Yes. Unfortunately, you're right. It doesn't -- let me say first, it does not impact us, but it impacts patients and it impacts people. So let's just speak to that. This -- the GE particular incident is about what they call [ ionimated ] contrast agents, it's their products, iohexol and I can't pronounce the other one, but it starts with Io. And these are 2 products that are used in CT scanning and their 2 products happen to be manufactured out of Shanghai exclusively and Shanghai remains in lockdown, which comes to how the people managing there, which is something we should probably be concerned about as well. But so they're experiencing shortages because they literally can't get their product out of the country, and it's exclusively manufactured and sourced from there. And so now that shortage is impacting the United States market. There are some alternatives. Those studies are mostly done -- stomach and intestinal type studies. So it doesn't -- it's not our business. The only other place where it does impact us slightly positively, if at all, is some of those studies might be done for lung -- CT imaging of the lung. So an alternative is to use Xenon for lung studies, especially for perfusion imaging. There had been a move away from using Xenon during the pandemic because there was fear of transmission of COVID because of inhalation. But you might actually see some reversion back to those types of studies. I'm not trying to offer that as any type of hint on guidance because it would be minimal. But more importantly, they need to restore the supply chain for those agents so they come back into the markets they should be in.

Richard Newitter

analyst
#128

Last one. The 700 sites that have utilized PYLARIFY, what percent of the market is that?

Paul Blanchfield

executive
#129

So we have not come out publicly and I know many of you have asked about the number of imaging sites that's made up of both fixed and mobile. And so there's different numbers because there's many hospitals that don't actually have their own. They have it on Mondays and Tuesdays and somebody else has it on Thursdays and Fridays. We've not come out and publicly said the percentage. I would say it's a significant penetration of our core customers as we highlighted, of the percent of our target academics and our target customer list. We still have more to add.

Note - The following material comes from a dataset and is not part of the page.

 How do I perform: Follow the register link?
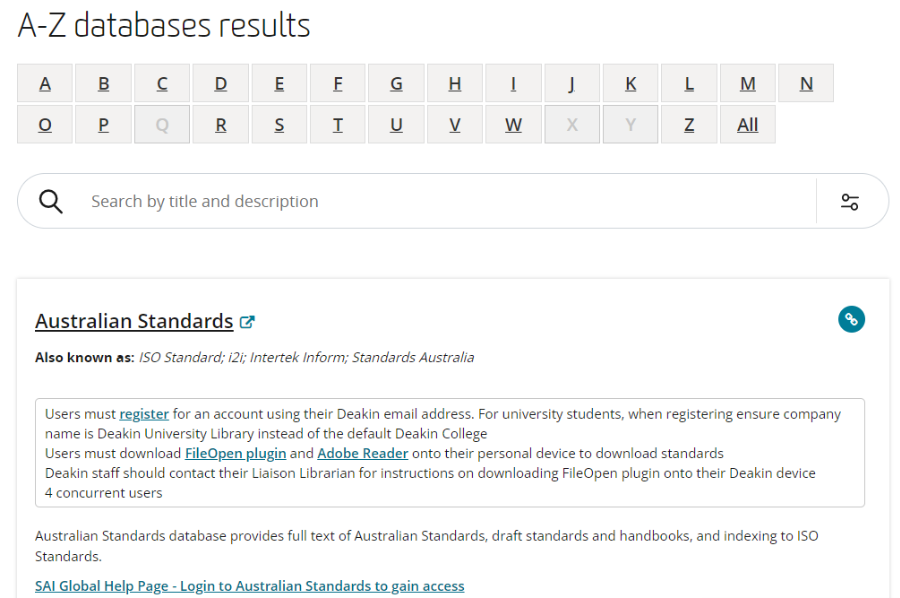144,414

I would point you to the IMV database, which is effectively the book of truth within radiopharmaceuticals for imaging to source those materials.

Mary Heino

executive
#130

Okay. So that is our final question. We're going to now enjoy lunch. As I mentioned, we have a whole bunch of other Lantheus folks here who will enjoy it with you. For all of you savvy folks, don't try to ask them tricky questions. They've all been Reg-FD trained and you'll also have a key Lantheus person, you enjoy your conversations with them at lunch, and we'll look forward to it. Thanks, everyone.